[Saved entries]
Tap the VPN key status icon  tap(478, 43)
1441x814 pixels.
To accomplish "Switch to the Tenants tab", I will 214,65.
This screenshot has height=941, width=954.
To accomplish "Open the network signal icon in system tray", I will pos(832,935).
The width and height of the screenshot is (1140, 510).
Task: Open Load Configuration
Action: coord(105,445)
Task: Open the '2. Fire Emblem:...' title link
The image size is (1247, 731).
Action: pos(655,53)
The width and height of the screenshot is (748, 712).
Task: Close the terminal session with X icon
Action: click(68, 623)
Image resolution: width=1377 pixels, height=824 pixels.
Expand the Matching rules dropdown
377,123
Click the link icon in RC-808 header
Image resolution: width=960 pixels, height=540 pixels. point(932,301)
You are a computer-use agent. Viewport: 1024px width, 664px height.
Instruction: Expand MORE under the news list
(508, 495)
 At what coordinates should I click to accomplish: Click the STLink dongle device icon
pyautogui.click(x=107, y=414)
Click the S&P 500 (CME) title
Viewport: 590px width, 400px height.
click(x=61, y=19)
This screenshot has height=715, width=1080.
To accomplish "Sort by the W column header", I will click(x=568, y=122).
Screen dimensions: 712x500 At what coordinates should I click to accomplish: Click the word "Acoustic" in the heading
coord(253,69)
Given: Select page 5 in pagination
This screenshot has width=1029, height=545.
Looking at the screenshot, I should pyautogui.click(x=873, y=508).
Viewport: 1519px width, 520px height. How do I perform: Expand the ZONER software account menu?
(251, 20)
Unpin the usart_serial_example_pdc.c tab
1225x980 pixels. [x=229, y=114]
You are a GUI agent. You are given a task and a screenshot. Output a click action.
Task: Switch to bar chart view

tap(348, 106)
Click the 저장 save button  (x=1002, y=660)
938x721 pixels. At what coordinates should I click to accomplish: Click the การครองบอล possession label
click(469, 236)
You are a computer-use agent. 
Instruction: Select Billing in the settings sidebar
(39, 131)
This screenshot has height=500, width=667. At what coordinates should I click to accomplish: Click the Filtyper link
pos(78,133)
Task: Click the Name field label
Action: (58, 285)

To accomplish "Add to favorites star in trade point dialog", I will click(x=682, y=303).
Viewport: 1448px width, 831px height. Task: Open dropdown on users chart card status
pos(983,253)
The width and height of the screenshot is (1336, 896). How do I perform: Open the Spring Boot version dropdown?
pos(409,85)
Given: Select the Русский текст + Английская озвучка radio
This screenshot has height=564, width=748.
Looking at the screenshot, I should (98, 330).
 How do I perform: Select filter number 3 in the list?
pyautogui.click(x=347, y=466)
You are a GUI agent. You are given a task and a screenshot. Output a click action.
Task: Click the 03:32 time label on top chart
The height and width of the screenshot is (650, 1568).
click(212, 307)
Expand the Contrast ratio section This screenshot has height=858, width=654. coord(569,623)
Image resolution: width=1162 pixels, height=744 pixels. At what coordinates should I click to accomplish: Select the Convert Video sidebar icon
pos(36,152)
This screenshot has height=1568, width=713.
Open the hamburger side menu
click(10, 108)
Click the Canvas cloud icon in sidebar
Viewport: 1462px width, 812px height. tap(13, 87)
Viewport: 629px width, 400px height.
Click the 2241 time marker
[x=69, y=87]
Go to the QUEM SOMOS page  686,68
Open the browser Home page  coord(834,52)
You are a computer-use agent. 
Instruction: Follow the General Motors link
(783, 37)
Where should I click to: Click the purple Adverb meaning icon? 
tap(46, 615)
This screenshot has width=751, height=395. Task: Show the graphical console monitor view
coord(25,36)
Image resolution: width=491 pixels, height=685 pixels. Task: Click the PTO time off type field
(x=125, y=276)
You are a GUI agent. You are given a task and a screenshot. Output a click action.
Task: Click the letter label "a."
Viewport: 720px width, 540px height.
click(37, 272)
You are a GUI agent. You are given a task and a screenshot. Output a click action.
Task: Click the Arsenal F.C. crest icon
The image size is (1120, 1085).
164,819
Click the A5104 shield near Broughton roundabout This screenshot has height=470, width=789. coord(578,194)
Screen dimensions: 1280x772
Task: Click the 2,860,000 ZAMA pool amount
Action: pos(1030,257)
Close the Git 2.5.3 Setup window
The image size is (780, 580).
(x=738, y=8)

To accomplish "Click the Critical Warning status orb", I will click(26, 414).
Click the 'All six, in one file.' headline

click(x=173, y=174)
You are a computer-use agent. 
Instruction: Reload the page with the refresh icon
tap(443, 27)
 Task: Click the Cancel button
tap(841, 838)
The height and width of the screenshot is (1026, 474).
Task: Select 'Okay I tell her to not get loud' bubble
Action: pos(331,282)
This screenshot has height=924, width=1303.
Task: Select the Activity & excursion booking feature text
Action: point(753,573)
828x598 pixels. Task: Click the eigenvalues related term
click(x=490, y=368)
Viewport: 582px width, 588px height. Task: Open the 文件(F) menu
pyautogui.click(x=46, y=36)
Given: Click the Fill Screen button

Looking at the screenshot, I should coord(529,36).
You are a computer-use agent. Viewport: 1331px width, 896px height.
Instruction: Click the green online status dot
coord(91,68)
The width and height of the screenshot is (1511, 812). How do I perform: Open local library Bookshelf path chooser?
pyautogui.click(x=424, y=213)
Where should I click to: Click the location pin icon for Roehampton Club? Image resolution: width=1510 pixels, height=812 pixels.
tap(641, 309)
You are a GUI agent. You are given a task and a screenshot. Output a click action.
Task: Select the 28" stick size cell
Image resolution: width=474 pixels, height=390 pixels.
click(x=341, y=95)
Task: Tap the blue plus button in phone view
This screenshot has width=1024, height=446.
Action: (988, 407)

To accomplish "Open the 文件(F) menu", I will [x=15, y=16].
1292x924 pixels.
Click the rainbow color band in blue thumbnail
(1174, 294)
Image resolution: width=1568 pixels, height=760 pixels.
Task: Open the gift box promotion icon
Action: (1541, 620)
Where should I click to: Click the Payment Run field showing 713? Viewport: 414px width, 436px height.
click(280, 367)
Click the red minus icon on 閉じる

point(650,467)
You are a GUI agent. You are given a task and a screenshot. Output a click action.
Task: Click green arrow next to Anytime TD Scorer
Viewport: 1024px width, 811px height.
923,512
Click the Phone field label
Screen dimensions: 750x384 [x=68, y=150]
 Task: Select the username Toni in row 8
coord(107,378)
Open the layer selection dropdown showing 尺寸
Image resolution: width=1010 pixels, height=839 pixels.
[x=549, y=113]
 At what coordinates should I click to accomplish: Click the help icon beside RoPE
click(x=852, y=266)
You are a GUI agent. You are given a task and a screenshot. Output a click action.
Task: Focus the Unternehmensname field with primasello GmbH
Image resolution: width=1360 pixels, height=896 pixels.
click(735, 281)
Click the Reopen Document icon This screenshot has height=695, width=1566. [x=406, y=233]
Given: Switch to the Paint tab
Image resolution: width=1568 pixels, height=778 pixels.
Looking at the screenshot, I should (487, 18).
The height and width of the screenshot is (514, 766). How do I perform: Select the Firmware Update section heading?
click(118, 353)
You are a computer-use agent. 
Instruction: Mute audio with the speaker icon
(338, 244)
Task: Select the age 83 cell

## WORK REQUIRED
Retype each record in full, please.

## OUTPUT FOR THIS EXERCISE
Tap the VPN key status icon  tap(478, 43)
1441x814 pixels.
To accomplish "Switch to the Tenants tab", I will 214,65.
This screenshot has height=941, width=954.
To accomplish "Open the network signal icon in system tray", I will pos(832,935).
The width and height of the screenshot is (1140, 510).
Task: Open Load Configuration
Action: coord(105,445)
Task: Open the '2. Fire Emblem:...' title link
The image size is (1247, 731).
Action: pos(655,53)
The width and height of the screenshot is (748, 712).
Task: Close the terminal session with X icon
Action: click(68, 623)
Image resolution: width=1377 pixels, height=824 pixels.
Expand the Matching rules dropdown
377,123
Click the link icon in RC-808 header
Image resolution: width=960 pixels, height=540 pixels. point(932,301)
You are a computer-use agent. Viewport: 1024px width, 664px height.
Instruction: Expand MORE under the news list
(508, 495)
 At what coordinates should I click to accomplish: Click the STLink dongle device icon
pyautogui.click(x=107, y=414)
Click the S&P 500 (CME) title
Viewport: 590px width, 400px height.
click(x=61, y=19)
This screenshot has height=715, width=1080.
To accomplish "Sort by the W column header", I will click(x=568, y=122).
Screen dimensions: 712x500 At what coordinates should I click to accomplish: Click the word "Acoustic" in the heading
coord(253,69)
Given: Select page 5 in pagination
This screenshot has width=1029, height=545.
Looking at the screenshot, I should pyautogui.click(x=873, y=508).
Viewport: 1519px width, 520px height. How do I perform: Expand the ZONER software account menu?
(251, 20)
Unpin the usart_serial_example_pdc.c tab
1225x980 pixels. [x=229, y=114]
You are a GUI agent. You are given a task and a screenshot. Output a click action.
Task: Switch to bar chart view

tap(348, 106)
Click the 저장 save button  (x=1002, y=660)
938x721 pixels. At what coordinates should I click to accomplish: Click the การครองบอล possession label
click(469, 236)
You are a computer-use agent. 
Instruction: Select Billing in the settings sidebar
(39, 131)
This screenshot has height=500, width=667. At what coordinates should I click to accomplish: Click the Filtyper link
pos(78,133)
Task: Click the Name field label
Action: (58, 285)

To accomplish "Add to favorites star in trade point dialog", I will click(x=682, y=303).
Viewport: 1448px width, 831px height. Task: Open dropdown on users chart card status
pos(983,253)
The width and height of the screenshot is (1336, 896). How do I perform: Open the Spring Boot version dropdown?
pos(409,85)
Given: Select the Русский текст + Английская озвучка radio
This screenshot has height=564, width=748.
Looking at the screenshot, I should (98, 330).
 How do I perform: Select filter number 3 in the list?
pyautogui.click(x=347, y=466)
You are a GUI agent. You are given a task and a screenshot. Output a click action.
Task: Click the 03:32 time label on top chart
The height and width of the screenshot is (650, 1568).
click(212, 307)
Expand the Contrast ratio section This screenshot has height=858, width=654. coord(569,623)
Image resolution: width=1162 pixels, height=744 pixels. At what coordinates should I click to accomplish: Select the Convert Video sidebar icon
pos(36,152)
This screenshot has height=1568, width=713.
Open the hamburger side menu
click(10, 108)
Click the Canvas cloud icon in sidebar
Viewport: 1462px width, 812px height. tap(13, 87)
Viewport: 629px width, 400px height.
Click the 2241 time marker
[x=69, y=87]
Go to the QUEM SOMOS page  686,68
Open the browser Home page  coord(834,52)
You are a computer-use agent. 
Instruction: Follow the General Motors link
(783, 37)
Where should I click to: Click the purple Adverb meaning icon? 
tap(46, 615)
This screenshot has width=751, height=395. Task: Show the graphical console monitor view
coord(25,36)
Image resolution: width=491 pixels, height=685 pixels. Task: Click the PTO time off type field
(x=125, y=276)
You are a GUI agent. You are given a task and a screenshot. Output a click action.
Task: Click the letter label "a."
Viewport: 720px width, 540px height.
click(37, 272)
You are a GUI agent. You are given a task and a screenshot. Output a click action.
Task: Click the Arsenal F.C. crest icon
The image size is (1120, 1085).
164,819
Click the A5104 shield near Broughton roundabout This screenshot has height=470, width=789. coord(578,194)
Screen dimensions: 1280x772
Task: Click the 2,860,000 ZAMA pool amount
Action: pos(1030,257)
Close the Git 2.5.3 Setup window
The image size is (780, 580).
(x=738, y=8)

To accomplish "Click the Critical Warning status orb", I will click(26, 414).
Click the 'All six, in one file.' headline

click(x=173, y=174)
You are a computer-use agent. 
Instruction: Reload the page with the refresh icon
tap(443, 27)
 Task: Click the Cancel button
tap(841, 838)
The height and width of the screenshot is (1026, 474).
Task: Select 'Okay I tell her to not get loud' bubble
Action: pos(331,282)
This screenshot has height=924, width=1303.
Task: Select the Activity & excursion booking feature text
Action: point(753,573)
828x598 pixels. Task: Click the eigenvalues related term
click(x=490, y=368)
Viewport: 582px width, 588px height. Task: Open the 文件(F) menu
pyautogui.click(x=46, y=36)
Given: Click the Fill Screen button

Looking at the screenshot, I should coord(529,36).
You are a computer-use agent. Viewport: 1331px width, 896px height.
Instruction: Click the green online status dot
coord(91,68)
The width and height of the screenshot is (1511, 812). How do I perform: Open local library Bookshelf path chooser?
pyautogui.click(x=424, y=213)
Where should I click to: Click the location pin icon for Roehampton Club? Image resolution: width=1510 pixels, height=812 pixels.
tap(641, 309)
You are a GUI agent. You are given a task and a screenshot. Output a click action.
Task: Select the 28" stick size cell
Image resolution: width=474 pixels, height=390 pixels.
click(x=341, y=95)
Task: Tap the blue plus button in phone view
This screenshot has width=1024, height=446.
Action: (988, 407)

To accomplish "Open the 文件(F) menu", I will [x=15, y=16].
1292x924 pixels.
Click the rainbow color band in blue thumbnail
(1174, 294)
Image resolution: width=1568 pixels, height=760 pixels.
Task: Open the gift box promotion icon
Action: (1541, 620)
Where should I click to: Click the Payment Run field showing 713? Viewport: 414px width, 436px height.
click(280, 367)
Click the red minus icon on 閉じる

point(650,467)
You are a GUI agent. You are given a task and a screenshot. Output a click action.
Task: Click green arrow next to Anytime TD Scorer
Viewport: 1024px width, 811px height.
923,512
Click the Phone field label
Screen dimensions: 750x384 [x=68, y=150]
 Task: Select the username Toni in row 8
coord(107,378)
Open the layer selection dropdown showing 尺寸
Image resolution: width=1010 pixels, height=839 pixels.
[x=549, y=113]
 At what coordinates should I click to accomplish: Click the help icon beside RoPE
click(x=852, y=266)
You are a GUI agent. You are given a task and a screenshot. Output a click action.
Task: Focus the Unternehmensname field with primasello GmbH
Image resolution: width=1360 pixels, height=896 pixels.
click(735, 281)
Click the Reopen Document icon This screenshot has height=695, width=1566. [x=406, y=233]
Given: Switch to the Paint tab
Image resolution: width=1568 pixels, height=778 pixels.
Looking at the screenshot, I should (487, 18).
The height and width of the screenshot is (514, 766). How do I perform: Select the Firmware Update section heading?
click(118, 353)
You are a computer-use agent. 
Instruction: Mute audio with the speaker icon
(338, 244)
Task: Select the age 83 cell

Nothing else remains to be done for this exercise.